Exercise details
Copy every line of the records below word for word, leaving out the pictures.

Collected data entries:
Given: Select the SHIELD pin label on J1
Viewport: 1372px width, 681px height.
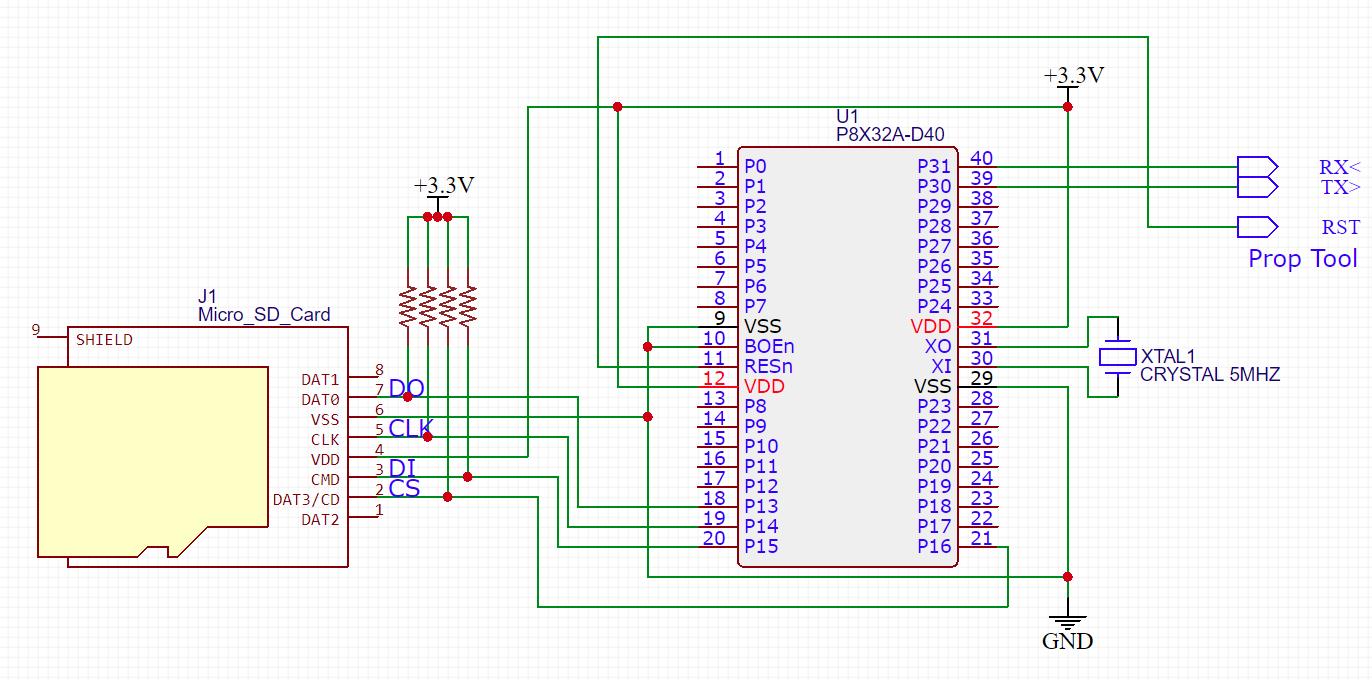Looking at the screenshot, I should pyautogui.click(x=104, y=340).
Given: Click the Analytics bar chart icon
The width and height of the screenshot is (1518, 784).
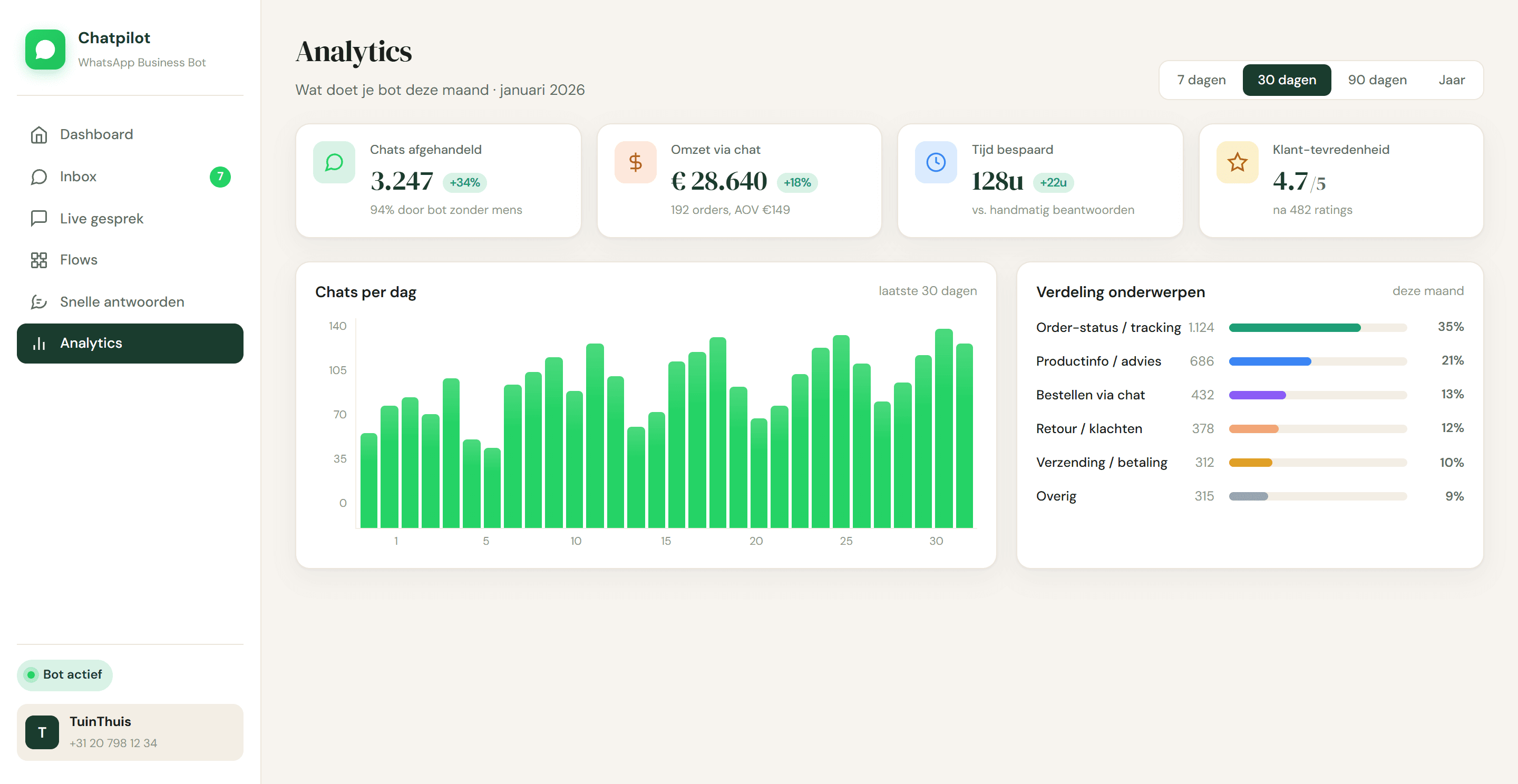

Answer to the problem
Given: Select the SHIELD pin label on J1
Viewport: 1372px width, 681px height.
Looking at the screenshot, I should pyautogui.click(x=104, y=340).
Given: Click the Analytics bar chart icon
The width and height of the screenshot is (1518, 784).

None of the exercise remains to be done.